### ACTIVITY LIST
A) Using the passage about Alzheimer's death and his contemporaries, explain in one to three sentences what most probably caused the heart failure that killed him.
B) Continue the passage about Alzheimer's death and his contemporaries, starting after its last sentence.

(PASSAGE TO READ begins)

In August 1912, Alzheimer fell ill on the train on his way to the University of Breslau, where he had been appointed professor of psychiatry in July 1912. Most probably a streptococcal infection and subsequent rheumatic fever led to valvular heart disease, heart failure and kidney failure. He died of heart failure on 19 December 1915 at age 51, in Breslau, Silesia (present-day Wrocław, Poland). His body was buried four days later, next to Cecilie's at the Frankfurt Main Cemetery.

== Contemporaries ==
American Solomon Carter Fuller gave a report similar to that of Alzheimer at a lecture five months before Alzheimer. Oskar Fischer was a fellow German psychiatrist, twelve years Alzheimer's junior, who reported twelve cases of senile dementia in 1907 around the time that Alzheimer published his short paper summarizing his presentation.

(PASSAGE TO READ ends)
(INFORMATION PROVIDED begins)

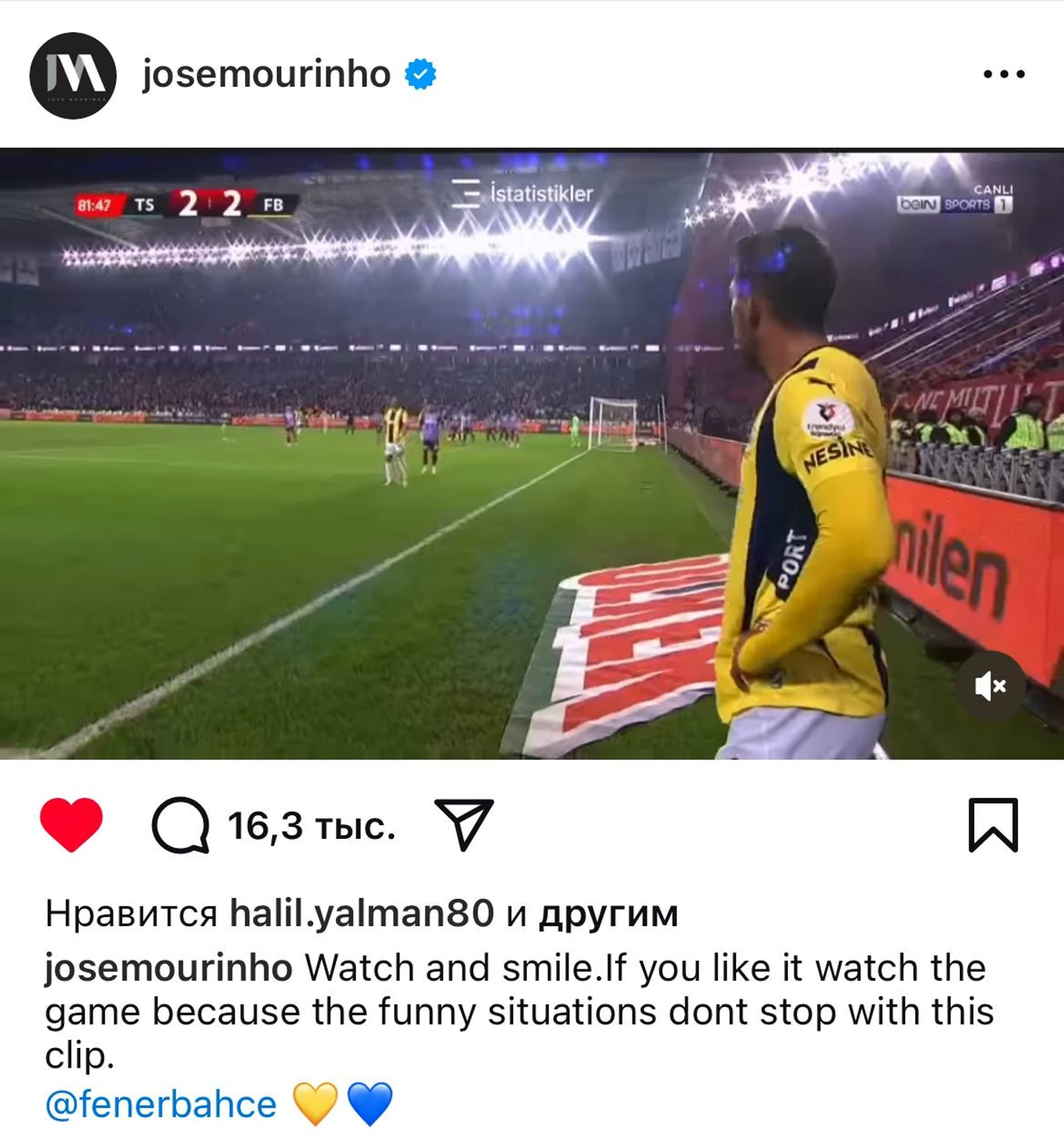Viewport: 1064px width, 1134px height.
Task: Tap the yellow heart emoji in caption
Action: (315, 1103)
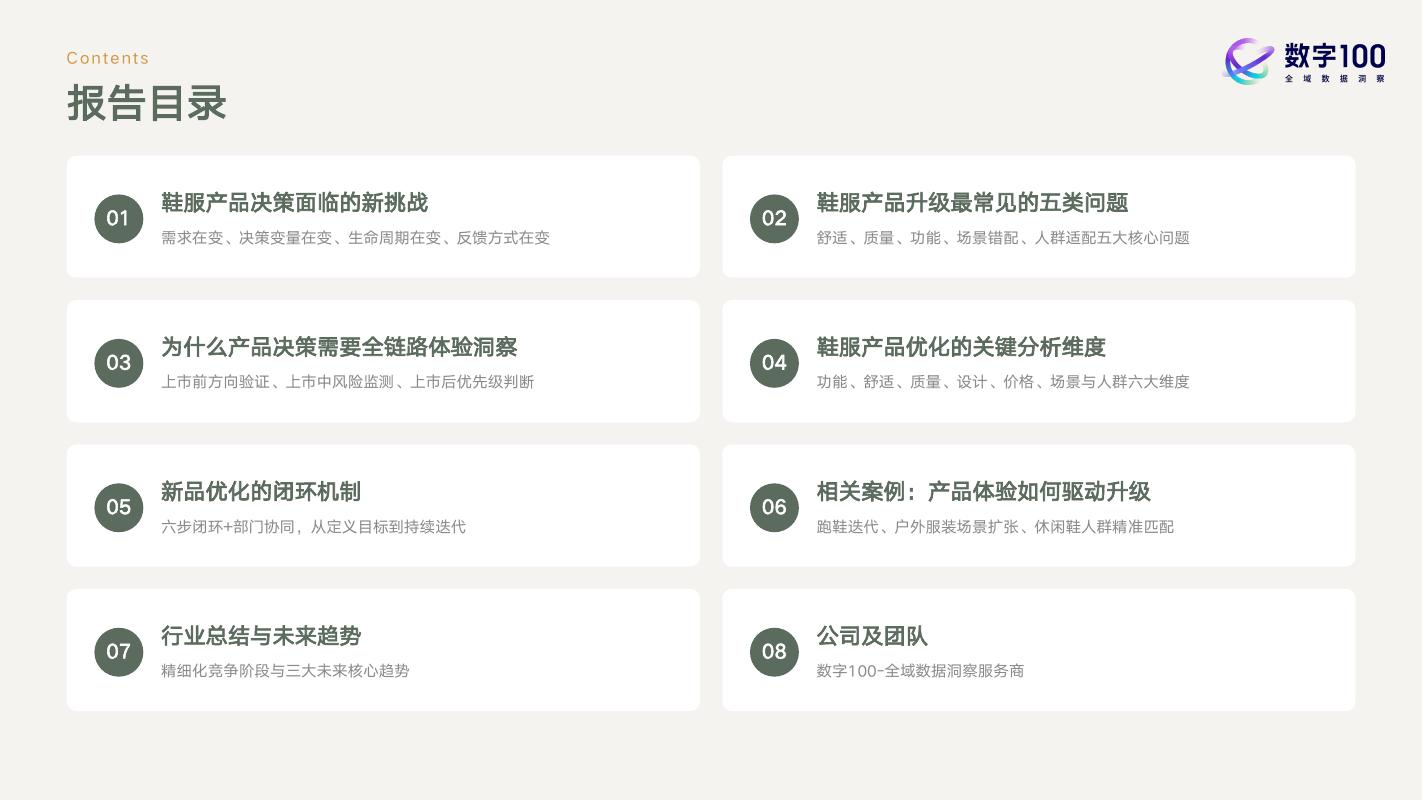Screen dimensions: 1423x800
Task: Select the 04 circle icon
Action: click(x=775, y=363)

(INFORMATION PROVIDED ends)

### EXPECTED RESPONSES
A) A streptococcal infection most probably led to rheumatic fever. That in turn led to valvular heart disease, heart failure and kidney failure, and he died of the heart failure in December 1915.

B)
Alzheimer and Fischer had different interpretations of the disease, but owing to Alzheimer's short life, they never had the opportunity to meet and discuss their ideas.

==Critics and rediscovery==
In the early 1990s, critics began to question Alzheimer's findings and form their own hypotheses based on Alzheimer's notes and papers. Amaducci and colleagues hypothesized that Auguste Deter had metachromatic leukodystrophy, a rare condition in which accumulations of fats affect the cells that produce myelin. Claire O'Brien, meanwhile, hypothesized that Auguste Deter actually had a vascular dementing disease.